Fréquentation des cinémas en berne : les acteurs prêts à baisser leur salaire

Par @Culturebox Journaliste, responsable de la rubrique Cinéma de Culturebox
Mis à jour le 04/08/2013 à 12H09, publié le 04/08/2013 à 11H51
Dany Boon le 1er avril 2008 à Lille

Dany Boon le 1er avril 2008 à Lille

© Philippe Huguen / AFP

Neuf mois après la polémique ouverte par Vincent Maraval, responsable de la société de production Wild Bunch, dans « Le Monde » sur les salaires des acteurs, les choses commencent à bouger en raison d’une baisse de la fréquentation des salles de cinéma et d’une crise qui n’en finit pas, rapporte le Parisien du dimanche 4 août.

Si les acteurs rechignent à voir leur salaire baisser sur les grosses productions françaises, ils sont prêts à le faire sur les productions moins onéreuses, déclare au « Parisien » Olivier Delbosc, producteur chez Fidélité : « Sur les films à gros budget, la situation n’a pas franchement changé. Mais sur les films d’auteur, plus fragiles financièrement, les acteurs sont prêts à jouer le jeu davantage. Sur ce plan là, le pavé dans la mare de Maraval a porté ses fruits ».

Au producteur d’illustrer son propos en citant le prochain film d’André Téchiné, sur la disparition d’Agnès Le Roux, avec Catherine Deneuve et Guillaume Canet, dont le titre provisoire est "L'Homme que l'on aimait trop". « Je peux vous assurer que s’il a pu se monter, c’est que les acteurs ont accepté de réduire les salaires auxquels ils peuvent prétendre.
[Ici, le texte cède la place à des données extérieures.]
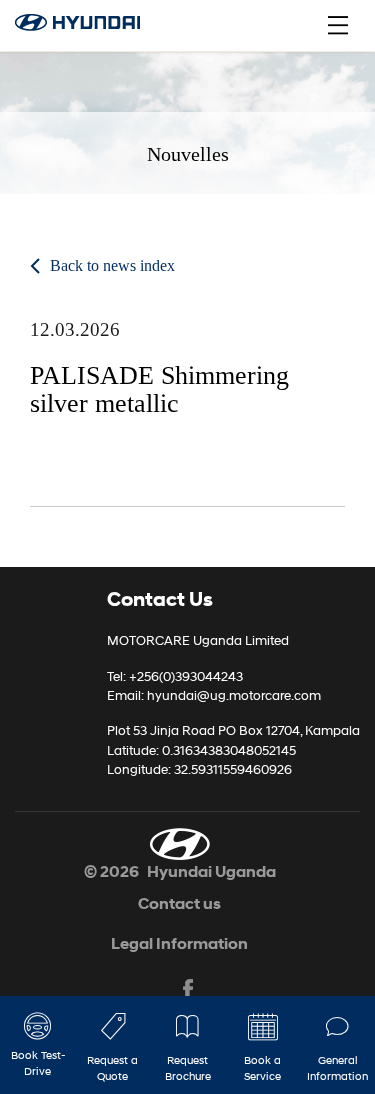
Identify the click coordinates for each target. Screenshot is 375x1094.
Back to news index (112, 265)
Ils ont même accepté de mettre en participation une partie de leur cachet : si le film marche, Deneuve et Canet s’y retrouveront. Comme nous, producteurs, les acteurs ont pris le risque de faire des efforts financiers », déclare Olivier Delbosc, toujours dans « Le Parisien ».
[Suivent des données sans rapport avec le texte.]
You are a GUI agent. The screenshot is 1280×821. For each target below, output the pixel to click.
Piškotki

Selon son collaborateur chez Fidélité, Marc Missonnier, Catherine Deneuve a accepté de réduire de moitié son salaire habituel, soit 300.000 euros au lieu de 600.000 sur "Elle s'en va" d'Emmanuelle Berot qui sort en septembre. « On était dans l’excès, ajoute-t-il. Tout le monde en a pris conscience. Quand je dis tout le monde, cela commence par nous évidemment, mais aussi les agents, les distributeurs et les acteurs ».
"Elle s'en va" : la bande-annonce
Le constat est le même chez Bertrand de Labbey, directeur de l’agence Artmedia, qui représente de nombreux acteurs. « Les propos de Maraval, malgré certaines contre-vérités, ont eu le mérite de faire avancer les choses (…), il y a eu des abus. On avait oublié la crise économique ». Il estime dans « Le Parisien » que les comédiens « doivent faire des efforts pour réduire leur salaire afin que des films à moyen ou petit budget puissent se faire ».

Le palmarès des plus gros cachets
La parité n’est pas de mise en matière salariale chez les acteurs et actrices. Les hommes touchent pratiquement le double, voire plus, que leurs consœurs.  C’est ce que démontrent les estimations du premier semestre 2013 relevées par « Le Parisien ». Ainsi, Dany Boon, toujours en haut du podium, peut prétendre à un cachet de 2,5 millions d’euros par film, contre 1 million d’euros pour Marion Cotillard, ex aequo avec Sophie Marceau, en tête du palmarès féminin.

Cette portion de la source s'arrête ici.